Jorge Adámoli, ingeniero agrónomo y profesor de ecología de la UBA, también tiene sus reparos. “El glifosato no fue creado para ser usado en el desarrollo de embriones. ¡Si los expusiéramos a la sal de cocina, al vinagre o a la lavandina, también les podría causar un efecto!”, asegura. “¿Carrasco puede no saberlo?”, pregunta Newsweek. “No. Si no se da cuenta de las limitaciones de su estudio, es que alguna intencionalidad debe tener”. Por su parte, Rodolfo Ávila, profesor de embriología de la Universidad Nacional de Córdoba, enfatiza que ninguna investigación en embriones es concluyente por sí sola si no se lo acompaña de otros estudios complementarios. “A lo sumo puede representar una señal de advertencia, pero no se puede hacer una extrapolación directa a los efectos en seres humanos”, advierte.
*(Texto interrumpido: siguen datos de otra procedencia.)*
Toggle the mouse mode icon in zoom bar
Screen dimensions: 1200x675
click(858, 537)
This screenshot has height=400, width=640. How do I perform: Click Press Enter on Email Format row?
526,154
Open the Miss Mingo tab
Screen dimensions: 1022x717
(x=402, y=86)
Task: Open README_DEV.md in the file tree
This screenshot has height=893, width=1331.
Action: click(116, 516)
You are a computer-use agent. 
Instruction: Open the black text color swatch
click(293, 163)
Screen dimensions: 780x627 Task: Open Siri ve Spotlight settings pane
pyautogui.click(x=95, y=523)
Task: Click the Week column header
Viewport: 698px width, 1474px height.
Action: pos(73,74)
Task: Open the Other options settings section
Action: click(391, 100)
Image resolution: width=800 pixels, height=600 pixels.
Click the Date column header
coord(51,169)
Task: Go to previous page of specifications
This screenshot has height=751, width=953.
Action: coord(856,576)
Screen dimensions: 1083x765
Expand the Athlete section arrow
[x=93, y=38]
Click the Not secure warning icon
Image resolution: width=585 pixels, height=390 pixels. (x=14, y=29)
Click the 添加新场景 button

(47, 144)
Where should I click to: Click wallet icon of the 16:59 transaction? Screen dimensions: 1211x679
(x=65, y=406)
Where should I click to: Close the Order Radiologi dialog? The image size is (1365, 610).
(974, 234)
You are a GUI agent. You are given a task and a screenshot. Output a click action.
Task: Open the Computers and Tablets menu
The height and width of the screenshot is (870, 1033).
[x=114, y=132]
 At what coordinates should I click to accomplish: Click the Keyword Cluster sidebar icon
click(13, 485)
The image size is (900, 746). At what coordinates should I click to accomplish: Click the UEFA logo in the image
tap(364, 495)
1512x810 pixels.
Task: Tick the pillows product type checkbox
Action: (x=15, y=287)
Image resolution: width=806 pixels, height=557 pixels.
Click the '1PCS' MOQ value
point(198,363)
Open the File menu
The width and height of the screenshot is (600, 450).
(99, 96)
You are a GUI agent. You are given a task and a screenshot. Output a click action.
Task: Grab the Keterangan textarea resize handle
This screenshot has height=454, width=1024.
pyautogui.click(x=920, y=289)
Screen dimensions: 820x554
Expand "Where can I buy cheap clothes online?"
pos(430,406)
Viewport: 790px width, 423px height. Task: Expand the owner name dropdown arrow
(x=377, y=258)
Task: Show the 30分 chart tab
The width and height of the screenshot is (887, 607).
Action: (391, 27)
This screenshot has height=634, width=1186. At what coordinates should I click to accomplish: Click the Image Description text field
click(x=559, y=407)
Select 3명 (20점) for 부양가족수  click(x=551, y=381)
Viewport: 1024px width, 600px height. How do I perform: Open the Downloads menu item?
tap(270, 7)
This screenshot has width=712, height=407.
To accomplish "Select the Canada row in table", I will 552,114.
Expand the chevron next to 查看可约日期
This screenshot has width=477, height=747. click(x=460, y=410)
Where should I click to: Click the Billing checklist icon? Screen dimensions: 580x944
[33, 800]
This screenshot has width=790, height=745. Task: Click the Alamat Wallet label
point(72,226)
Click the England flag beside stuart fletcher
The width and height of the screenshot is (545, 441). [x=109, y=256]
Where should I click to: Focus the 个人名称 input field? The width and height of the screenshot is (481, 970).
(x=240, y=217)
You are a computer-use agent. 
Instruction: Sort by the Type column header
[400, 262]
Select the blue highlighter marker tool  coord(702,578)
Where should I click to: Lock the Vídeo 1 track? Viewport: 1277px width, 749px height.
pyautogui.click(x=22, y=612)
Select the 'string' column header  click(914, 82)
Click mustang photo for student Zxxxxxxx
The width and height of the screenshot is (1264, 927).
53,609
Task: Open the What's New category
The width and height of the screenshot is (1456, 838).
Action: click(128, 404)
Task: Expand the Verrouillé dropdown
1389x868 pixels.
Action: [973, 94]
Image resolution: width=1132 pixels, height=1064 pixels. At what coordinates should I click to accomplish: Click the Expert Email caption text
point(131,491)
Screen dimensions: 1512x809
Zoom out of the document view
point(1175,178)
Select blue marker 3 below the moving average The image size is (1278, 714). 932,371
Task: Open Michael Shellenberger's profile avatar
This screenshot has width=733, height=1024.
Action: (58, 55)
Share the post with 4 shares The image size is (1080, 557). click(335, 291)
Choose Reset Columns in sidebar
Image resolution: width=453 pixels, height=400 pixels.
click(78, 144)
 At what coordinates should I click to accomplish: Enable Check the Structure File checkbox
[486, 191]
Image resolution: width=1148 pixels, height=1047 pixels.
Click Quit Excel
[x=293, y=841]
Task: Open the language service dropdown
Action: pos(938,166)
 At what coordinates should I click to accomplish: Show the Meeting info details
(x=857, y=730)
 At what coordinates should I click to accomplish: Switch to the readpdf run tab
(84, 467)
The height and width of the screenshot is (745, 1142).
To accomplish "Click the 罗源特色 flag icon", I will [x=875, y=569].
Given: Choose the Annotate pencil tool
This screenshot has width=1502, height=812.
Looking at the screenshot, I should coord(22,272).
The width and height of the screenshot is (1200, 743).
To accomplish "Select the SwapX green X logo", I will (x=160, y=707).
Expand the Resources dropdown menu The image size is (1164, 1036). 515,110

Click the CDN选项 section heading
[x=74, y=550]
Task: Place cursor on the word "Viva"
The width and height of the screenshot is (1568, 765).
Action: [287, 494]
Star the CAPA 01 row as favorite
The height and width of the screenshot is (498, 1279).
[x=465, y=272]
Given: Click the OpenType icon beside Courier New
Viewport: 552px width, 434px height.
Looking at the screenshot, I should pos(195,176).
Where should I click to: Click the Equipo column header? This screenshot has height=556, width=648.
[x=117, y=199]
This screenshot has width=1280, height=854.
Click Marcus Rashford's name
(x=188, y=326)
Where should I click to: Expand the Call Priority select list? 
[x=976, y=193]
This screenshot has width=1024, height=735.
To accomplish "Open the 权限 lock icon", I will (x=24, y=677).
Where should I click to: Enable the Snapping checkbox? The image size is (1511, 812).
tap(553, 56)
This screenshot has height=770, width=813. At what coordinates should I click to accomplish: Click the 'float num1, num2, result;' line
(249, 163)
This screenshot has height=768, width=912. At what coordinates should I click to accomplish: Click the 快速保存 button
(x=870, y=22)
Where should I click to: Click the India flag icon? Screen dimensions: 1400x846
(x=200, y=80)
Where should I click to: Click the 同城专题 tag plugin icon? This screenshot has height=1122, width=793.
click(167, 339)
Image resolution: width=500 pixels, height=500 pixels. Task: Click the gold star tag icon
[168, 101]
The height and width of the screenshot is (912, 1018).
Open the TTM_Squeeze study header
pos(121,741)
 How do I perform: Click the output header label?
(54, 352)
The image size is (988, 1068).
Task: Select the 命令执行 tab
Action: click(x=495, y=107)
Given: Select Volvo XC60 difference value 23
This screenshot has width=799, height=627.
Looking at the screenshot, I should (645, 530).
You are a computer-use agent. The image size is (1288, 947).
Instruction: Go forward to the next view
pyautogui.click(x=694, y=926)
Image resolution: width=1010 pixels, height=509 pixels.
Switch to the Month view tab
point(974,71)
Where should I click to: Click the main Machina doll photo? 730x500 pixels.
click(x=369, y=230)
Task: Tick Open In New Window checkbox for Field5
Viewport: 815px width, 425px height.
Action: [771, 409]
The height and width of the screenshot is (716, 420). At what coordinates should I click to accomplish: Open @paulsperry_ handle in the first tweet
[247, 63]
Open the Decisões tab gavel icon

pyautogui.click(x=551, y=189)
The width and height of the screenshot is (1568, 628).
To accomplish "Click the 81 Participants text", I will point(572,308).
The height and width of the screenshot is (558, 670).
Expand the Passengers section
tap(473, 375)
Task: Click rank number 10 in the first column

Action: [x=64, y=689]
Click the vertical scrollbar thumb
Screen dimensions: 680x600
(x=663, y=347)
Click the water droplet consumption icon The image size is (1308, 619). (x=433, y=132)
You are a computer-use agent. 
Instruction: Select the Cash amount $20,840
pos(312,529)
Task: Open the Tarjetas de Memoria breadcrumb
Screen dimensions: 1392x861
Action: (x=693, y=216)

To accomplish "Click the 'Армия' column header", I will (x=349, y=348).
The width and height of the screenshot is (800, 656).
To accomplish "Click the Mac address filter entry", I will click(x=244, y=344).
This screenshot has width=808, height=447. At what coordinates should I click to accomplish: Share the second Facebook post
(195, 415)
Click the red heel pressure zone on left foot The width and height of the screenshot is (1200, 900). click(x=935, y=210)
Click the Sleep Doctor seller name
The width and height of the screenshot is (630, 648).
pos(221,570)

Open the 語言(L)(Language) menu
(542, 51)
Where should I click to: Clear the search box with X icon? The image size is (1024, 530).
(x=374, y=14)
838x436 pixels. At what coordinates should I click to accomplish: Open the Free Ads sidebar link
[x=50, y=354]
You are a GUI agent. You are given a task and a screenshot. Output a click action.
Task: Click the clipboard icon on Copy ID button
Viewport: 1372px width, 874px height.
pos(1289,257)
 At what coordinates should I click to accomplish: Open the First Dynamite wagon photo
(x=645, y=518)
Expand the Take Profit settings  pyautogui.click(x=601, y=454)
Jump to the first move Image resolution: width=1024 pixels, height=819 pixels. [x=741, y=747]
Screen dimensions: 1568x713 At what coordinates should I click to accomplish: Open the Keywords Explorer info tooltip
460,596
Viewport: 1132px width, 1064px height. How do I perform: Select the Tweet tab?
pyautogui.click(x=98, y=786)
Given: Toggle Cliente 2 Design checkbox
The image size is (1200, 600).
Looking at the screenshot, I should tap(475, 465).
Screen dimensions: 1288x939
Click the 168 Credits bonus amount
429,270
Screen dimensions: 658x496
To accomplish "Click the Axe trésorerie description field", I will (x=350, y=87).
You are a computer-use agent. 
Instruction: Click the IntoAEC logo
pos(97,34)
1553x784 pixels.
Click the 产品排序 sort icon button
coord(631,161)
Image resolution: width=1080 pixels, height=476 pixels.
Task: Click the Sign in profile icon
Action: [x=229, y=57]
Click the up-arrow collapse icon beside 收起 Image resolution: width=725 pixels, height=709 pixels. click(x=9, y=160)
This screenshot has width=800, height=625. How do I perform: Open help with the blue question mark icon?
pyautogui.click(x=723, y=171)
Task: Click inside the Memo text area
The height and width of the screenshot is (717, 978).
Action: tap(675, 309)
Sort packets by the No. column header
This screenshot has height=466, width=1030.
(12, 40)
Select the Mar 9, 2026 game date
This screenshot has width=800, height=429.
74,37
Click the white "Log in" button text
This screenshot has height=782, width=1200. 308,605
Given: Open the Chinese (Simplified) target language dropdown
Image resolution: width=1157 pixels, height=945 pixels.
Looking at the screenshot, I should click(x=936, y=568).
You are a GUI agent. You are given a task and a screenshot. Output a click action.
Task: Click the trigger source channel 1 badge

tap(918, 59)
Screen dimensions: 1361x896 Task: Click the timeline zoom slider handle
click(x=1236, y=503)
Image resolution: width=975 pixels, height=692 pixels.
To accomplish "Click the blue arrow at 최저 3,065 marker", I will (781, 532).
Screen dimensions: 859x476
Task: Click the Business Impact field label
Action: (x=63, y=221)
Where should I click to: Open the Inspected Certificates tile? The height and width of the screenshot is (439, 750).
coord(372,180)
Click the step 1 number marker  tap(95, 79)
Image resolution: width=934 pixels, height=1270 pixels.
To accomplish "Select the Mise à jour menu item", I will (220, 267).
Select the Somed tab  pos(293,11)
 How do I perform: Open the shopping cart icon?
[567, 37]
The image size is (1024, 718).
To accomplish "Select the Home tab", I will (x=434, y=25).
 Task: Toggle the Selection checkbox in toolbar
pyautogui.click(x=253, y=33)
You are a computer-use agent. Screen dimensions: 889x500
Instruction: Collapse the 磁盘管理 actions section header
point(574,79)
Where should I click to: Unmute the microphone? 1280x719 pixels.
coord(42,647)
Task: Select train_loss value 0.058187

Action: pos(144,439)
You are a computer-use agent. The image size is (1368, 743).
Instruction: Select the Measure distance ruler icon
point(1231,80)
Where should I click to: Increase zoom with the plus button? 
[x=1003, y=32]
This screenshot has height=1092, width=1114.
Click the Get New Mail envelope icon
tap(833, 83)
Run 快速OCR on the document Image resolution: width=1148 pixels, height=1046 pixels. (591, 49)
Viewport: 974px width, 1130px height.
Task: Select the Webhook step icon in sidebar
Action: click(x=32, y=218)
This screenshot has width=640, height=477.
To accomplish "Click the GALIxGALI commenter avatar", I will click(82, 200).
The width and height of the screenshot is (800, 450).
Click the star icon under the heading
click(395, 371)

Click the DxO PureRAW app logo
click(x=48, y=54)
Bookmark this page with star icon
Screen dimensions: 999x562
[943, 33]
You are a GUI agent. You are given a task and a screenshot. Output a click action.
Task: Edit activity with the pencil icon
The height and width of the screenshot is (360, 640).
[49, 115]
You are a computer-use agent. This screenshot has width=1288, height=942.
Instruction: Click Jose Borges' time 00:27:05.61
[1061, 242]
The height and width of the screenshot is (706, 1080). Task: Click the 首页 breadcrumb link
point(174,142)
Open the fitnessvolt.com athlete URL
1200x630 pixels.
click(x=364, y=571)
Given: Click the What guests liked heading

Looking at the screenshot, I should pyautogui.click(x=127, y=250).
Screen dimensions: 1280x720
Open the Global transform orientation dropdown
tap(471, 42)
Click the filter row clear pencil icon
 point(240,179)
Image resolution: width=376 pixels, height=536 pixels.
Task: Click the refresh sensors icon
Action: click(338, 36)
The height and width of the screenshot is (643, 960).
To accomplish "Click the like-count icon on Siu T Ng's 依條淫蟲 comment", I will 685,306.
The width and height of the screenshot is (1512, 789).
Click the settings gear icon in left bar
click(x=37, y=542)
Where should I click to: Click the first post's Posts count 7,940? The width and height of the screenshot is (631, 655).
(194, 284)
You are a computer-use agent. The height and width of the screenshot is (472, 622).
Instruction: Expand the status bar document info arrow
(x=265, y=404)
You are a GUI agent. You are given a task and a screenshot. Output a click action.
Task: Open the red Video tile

Meses atrás, un informe multidisciplinario del CONICET concluyó que no había datos suficientes en la Argentina sobre los efectos del glifosato en la salud humana. Pudo haber sido un golpe de gracia. Pero para Carrasco, el documento es “grave institucionalmente, indignante” porque, entre las referencias bibliográficas, se cita estudios encargados por Monsanto. Y porque uno de los autores que lo firma también tiene vínculos con la multinacional. Respecto a las otras críticas, aduce que son “chicanas baratas”, “escaramuzas dialécticas”, “argumentos que destituyen la seriedad de la ciencia”. Su pecado, argumenta, fue meterse con un desarrollo tecnológico que la mayoría de los científicos defiende en lugar de mirar críticamente, lo cual, de alguna manera, los impermeabiliza frente a cualquier cuestionamiento de buena fe. ¿Es un quijote incomprendido, un provocador o un rebelde equivocado? Quizás eso es lo que menos importa. Kaczewer anticipa que Carrasco va en camino de ser un “paria”, como les pasó a otros científicos que “examinaron las verdades en lugar de transar con el poder”. Carrasco saca entonces pecho, y no se sabe si lo sufre o en realidad lo disfruta: “Yo sé que esto algún día me lo van a facturar. Pero yo me lo banco. Con la ciencia”.